White Sheetings.—A bleached light or medium weight plain-woven all-cotton fabric. Under the heading "Grey Sheeting" will be found a description of the two distinct varieties of fabric known as Sheeting. Where such Grey Sheetings have been rendered white by being bleached and are no longer in their loom state, they are known as White Sheetings.
White Shirtings.—Essentially a bleached all-cotton fabric woven with a plain one-under and one-over weave, having the warp and weft threads approximately equal in number of threads and counts. It differs from Grey Shirtings only in finish, White Shirting having been subjected to a bleaching process after leaving the loom, whereas Grey Shirting remains in its loom state, i.e., in the same condition as when it was taken off the loom. The same remarks as to the similarity between a Grey Shirting and a Grey Sheeting applies to White Shirtings and White Sheetings. Similarly, a White Shirting may be termed a White Calico, which is a term used to designate practically any cotton cloth coarser than Muslin. Varying in width and weight, they are generally put up in pieces of from 36 to 40 yards. The length marked on the outside of the piece may not always correspond to the number of yards in the piece if the yard is taken as one of 36 inches.

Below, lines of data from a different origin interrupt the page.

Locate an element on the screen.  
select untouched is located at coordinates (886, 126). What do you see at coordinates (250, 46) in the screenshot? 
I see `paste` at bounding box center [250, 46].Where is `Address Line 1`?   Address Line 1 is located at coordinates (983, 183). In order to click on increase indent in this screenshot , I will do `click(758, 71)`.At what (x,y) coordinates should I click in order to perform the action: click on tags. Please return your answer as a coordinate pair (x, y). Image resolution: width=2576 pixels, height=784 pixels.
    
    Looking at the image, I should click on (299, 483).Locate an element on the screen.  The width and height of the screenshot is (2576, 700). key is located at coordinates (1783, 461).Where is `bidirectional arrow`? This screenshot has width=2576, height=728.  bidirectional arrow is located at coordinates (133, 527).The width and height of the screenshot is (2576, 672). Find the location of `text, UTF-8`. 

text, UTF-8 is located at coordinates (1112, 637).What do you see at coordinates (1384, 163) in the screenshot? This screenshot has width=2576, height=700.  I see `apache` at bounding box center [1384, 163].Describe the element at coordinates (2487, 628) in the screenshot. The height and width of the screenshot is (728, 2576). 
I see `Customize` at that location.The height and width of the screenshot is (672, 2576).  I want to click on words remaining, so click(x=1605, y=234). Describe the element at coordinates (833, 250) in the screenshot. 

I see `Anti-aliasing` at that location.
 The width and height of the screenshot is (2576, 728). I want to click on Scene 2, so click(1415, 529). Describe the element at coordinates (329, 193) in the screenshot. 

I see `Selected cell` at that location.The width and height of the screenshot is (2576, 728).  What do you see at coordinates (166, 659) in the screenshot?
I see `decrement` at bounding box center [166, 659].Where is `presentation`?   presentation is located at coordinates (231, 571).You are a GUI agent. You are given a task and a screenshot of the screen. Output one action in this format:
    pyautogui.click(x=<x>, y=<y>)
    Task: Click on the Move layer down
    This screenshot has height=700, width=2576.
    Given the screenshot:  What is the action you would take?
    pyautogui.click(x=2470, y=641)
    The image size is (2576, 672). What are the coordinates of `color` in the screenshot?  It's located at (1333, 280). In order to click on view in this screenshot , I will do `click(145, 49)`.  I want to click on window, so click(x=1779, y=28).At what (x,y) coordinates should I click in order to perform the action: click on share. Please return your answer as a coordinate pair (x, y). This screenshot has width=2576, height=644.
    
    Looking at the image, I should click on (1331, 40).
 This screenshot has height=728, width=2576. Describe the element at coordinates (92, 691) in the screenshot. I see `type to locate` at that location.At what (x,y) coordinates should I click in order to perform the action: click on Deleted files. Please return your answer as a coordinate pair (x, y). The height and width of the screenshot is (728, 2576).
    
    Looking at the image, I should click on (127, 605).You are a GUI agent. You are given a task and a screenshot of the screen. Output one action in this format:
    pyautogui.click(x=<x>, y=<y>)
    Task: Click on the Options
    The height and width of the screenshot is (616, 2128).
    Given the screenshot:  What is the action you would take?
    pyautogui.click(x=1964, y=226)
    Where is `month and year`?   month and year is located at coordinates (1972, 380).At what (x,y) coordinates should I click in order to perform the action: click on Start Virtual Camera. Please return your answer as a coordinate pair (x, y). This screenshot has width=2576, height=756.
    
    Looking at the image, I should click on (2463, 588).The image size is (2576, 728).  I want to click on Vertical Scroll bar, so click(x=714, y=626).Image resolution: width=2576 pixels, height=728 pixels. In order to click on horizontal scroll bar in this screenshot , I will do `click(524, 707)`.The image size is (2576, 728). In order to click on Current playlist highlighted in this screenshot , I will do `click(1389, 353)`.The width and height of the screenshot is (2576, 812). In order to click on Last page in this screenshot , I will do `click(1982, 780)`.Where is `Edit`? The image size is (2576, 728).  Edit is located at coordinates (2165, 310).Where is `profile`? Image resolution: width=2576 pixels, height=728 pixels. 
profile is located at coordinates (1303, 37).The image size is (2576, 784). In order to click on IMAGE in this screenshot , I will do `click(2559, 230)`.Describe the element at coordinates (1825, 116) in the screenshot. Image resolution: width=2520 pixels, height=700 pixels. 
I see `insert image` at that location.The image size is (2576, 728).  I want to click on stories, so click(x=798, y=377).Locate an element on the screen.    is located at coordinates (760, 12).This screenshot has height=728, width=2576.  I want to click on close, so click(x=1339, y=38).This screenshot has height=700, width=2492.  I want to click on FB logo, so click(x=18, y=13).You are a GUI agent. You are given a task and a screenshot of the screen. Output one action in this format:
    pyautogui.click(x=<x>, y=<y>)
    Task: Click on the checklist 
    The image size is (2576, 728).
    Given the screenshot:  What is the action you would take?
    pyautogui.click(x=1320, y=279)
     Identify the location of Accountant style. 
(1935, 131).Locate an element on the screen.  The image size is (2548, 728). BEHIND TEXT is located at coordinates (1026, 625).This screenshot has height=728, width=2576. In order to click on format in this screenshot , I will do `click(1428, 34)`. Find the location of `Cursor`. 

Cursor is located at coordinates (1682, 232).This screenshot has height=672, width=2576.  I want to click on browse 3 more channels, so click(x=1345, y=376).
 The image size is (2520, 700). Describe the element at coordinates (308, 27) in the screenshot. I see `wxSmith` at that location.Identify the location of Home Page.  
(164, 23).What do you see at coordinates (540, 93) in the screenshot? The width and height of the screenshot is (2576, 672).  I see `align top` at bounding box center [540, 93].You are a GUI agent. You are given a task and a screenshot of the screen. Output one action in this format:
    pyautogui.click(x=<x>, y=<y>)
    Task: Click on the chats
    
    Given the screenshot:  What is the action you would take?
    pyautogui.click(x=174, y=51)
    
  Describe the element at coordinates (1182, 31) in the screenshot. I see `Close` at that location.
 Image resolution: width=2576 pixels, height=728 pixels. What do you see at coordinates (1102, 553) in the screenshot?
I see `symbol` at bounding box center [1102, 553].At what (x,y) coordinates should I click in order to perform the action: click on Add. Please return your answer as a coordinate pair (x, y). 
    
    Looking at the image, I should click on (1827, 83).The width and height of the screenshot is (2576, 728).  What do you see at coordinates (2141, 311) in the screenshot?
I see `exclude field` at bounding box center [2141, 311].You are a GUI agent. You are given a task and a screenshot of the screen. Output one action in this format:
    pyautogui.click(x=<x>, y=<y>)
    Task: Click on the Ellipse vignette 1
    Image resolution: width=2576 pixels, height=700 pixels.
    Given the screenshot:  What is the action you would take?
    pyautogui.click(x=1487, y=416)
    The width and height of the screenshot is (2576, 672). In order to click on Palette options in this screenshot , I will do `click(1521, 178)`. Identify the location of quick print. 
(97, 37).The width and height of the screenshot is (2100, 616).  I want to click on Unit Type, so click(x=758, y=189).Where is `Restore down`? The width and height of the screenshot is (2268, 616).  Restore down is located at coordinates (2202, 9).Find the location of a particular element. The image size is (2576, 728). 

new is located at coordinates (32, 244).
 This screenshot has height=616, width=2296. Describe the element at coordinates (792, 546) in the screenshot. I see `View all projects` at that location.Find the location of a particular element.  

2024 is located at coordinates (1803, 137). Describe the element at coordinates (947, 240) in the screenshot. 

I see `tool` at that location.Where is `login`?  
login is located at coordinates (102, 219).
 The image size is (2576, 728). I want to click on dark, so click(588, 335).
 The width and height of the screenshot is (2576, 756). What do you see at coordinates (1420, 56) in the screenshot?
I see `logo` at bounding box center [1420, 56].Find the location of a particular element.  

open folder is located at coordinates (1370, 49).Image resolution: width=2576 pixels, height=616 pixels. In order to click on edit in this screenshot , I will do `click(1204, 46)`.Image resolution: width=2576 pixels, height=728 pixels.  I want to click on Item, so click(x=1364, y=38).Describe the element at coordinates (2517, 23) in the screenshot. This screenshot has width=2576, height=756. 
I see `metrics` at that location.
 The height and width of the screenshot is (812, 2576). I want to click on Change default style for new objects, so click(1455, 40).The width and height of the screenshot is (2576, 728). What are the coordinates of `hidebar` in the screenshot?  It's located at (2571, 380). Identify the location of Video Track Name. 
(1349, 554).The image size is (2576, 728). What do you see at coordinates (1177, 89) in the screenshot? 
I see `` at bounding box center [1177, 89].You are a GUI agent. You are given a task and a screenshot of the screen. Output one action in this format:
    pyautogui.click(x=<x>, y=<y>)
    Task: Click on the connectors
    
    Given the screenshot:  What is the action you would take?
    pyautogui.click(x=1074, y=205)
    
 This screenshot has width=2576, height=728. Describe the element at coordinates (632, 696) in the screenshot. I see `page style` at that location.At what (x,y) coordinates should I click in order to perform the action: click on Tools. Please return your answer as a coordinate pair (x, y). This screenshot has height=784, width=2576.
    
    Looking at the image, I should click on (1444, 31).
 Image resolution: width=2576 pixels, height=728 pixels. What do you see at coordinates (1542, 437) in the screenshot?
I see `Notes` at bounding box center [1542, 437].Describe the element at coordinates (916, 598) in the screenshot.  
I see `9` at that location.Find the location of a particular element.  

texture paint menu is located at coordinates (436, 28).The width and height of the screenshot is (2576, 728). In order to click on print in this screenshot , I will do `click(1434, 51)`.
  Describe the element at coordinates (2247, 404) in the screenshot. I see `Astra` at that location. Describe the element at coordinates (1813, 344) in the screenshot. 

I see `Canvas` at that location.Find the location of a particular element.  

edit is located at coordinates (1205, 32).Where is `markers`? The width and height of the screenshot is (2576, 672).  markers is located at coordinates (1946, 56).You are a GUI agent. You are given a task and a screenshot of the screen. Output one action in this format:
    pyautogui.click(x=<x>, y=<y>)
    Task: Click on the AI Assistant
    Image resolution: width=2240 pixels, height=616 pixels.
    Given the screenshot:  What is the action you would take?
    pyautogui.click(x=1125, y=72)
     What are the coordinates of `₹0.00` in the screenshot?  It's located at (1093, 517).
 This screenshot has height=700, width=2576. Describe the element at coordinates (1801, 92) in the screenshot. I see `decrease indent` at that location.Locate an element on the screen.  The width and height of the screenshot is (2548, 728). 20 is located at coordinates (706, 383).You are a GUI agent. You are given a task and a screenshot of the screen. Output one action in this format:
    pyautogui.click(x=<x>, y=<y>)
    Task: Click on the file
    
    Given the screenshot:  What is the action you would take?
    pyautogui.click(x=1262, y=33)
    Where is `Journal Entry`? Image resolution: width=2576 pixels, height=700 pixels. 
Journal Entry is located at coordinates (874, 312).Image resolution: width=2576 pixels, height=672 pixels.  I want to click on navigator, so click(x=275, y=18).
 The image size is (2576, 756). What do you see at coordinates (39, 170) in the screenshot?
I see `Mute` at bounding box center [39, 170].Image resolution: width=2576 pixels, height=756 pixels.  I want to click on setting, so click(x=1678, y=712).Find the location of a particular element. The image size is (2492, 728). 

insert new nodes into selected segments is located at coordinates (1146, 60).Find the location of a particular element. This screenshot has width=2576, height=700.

White Spotted Shirtings.—Like White Striped Shirtings, the ornamentation in this class of fabric would be produced by combination of weave and would not be the result of printing or be due to the presence of coloured yarns. The essentials of this class of fabric are similar to those of White Striped Shirtings, i.e., the fabric is all cotton and the ornamentation due to weave and weave only.
White Striped Shirtings.—The fabric which would properly come under this classification would be essentially all-cotton fabrics containing stripes, produced by a combination of weave and not the result of printing or due to the presence of coloured yarns. A plain-weave ground may be combined with a sateen-weave stripe. Such a fabric would not be called a Fancy Shirting, which in the trade is generally understood to be "either printed on the woven, bleached fabric, or of fast colours, dyed upon the warp, or combination of each." White Striped Shirtings are mostly made on a Jacquard loom, and in the white condition the woven pattern constitutes the only effect or ornamentation in the finished cloth.
White T-Cloth.—A bleached all-cotton fabric, plain woven from low-quality yarns. An ordinary T-Cloth which has been bleached. Generally sold in lengths of 24 yards and varying in width from 32 to 36 inches. The name is said to be derived from the mark T of the original exporters.
White Venetians.—What has been said of White Italians holds good mutatis mutandis of White Venetians. Such fabrics are in reality White Warp-faced Sateens, and, white not being considered a colour, they do not come under the classification of Dyed Plain Cottons.